Underlining the high stakes involved in being a small business owner in 2023, a new survey has uncovered that over a third (34%) have put their home and life savings on the line for their business by signing a Personal Guarantee for a business loan. If their business fails, they risk losing everything. Furthermore, 15% of those surveyed anticipate becoming a personal guarantor for a business loan within the year. The findings of the survey by Purbeck Personal Guarantee Insurance (conducted amongst 400 owners and managers of small businesses across the UK, 28th April 2023), demonstrates how difficult it has become for small business owners to access funding without taking the serious step of signing a personal guarantee.
Worryingly, the survey also found that while half of small businesses plan to secure new finance this year, 53% of these small business owners are borrowing to ease cash flow and 42% need the money to pay off existing outstanding debt.

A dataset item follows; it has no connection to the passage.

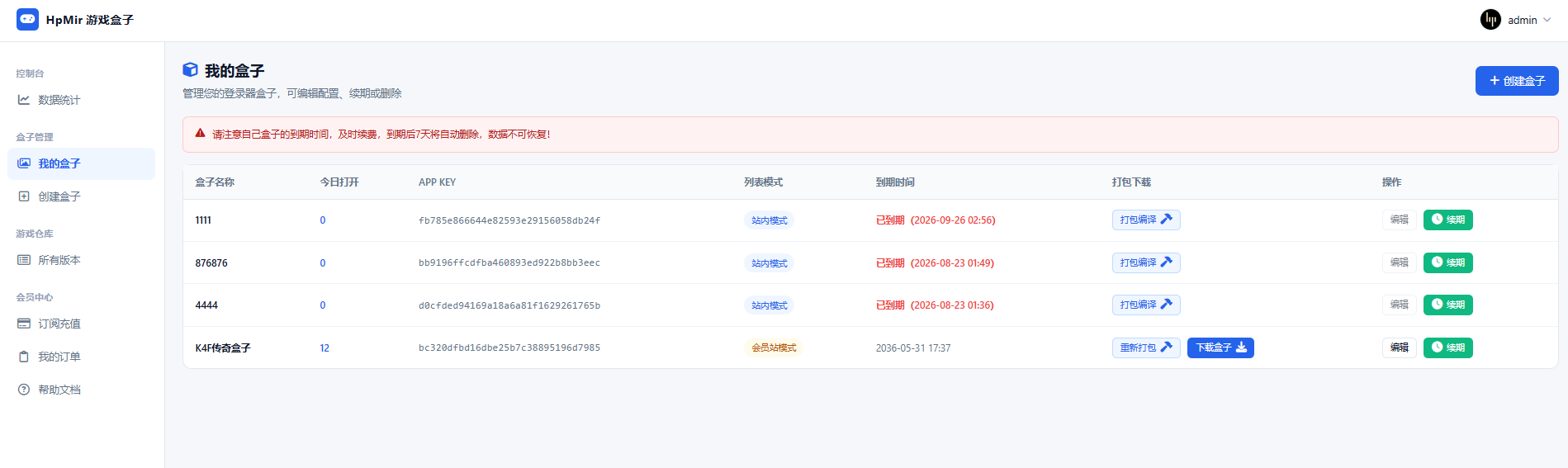
Task: Click 续期 for box 4444
Action: (x=1448, y=305)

Raising finance in a struggling economy is not easy and while the survey found that 43% will seek finance from a traditional lender in the form of a business loan, 28% plan to use their credit cards and 28% plan to use overdrafts to help fund their business. In addition, 1 in 5 (21%) will ask friends or family for cash.

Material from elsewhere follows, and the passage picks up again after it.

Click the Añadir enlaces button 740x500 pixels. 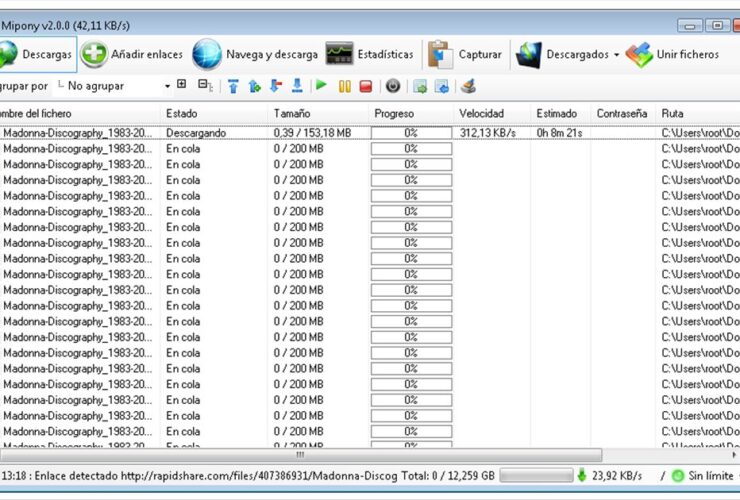(133, 54)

Todd Davison, MD of Purbeck Personal Guarantee Insurance said: ”In today’s turbulent economy, it will come as no surprise that small business owners are seeking additional finance but it has become increasingly difficult, since the Pandemic, for a small business to find funding without a personal guarantee requirement. It is vital that business owners fully understand the risks of signing a personal guarantee and importantly how to mitigate them. This can range from sharing the risk to using personal guarantee insurance to help settle the debt, should the business fail. So far in 2023, we have seen more SME owners apply for personal guarantee insurance (PGI) to mitigate the risk of business failure, than at any time previously.”
Personal guarantee insurance (PGI) is an insurance product used by small business owners to protect against the risk of a personal guarantee being called in for a business loan, if the business becomes insolvent.
Five ways a personal guarantee can work for a business:
- Before signing a personal guarantee on a loan, independent advice should be obtained from an accountant, solicitor or personal broker who can advise on ways personal risk might be cut.
- It is beneficial to establish if the personal guarantee can be shared amongst co-directors so the risk is not shouldered by one person.
- Ask the lender if a time limit can be agreed for the guarantee or a cap on the amount, but remember, if interest rates rise, costs added to the debt can mount up.
- See if there is the option to guarantee part of the loan meaning that settlement of the debt is sought first from the company’s assets, before enforcing the guarantee.
- Consider personal guarantee insurance to mitigate the risk which means that, in the event of a business failure, 80% of the loan will be settled by the insurance rather than the business owner’s personal assets.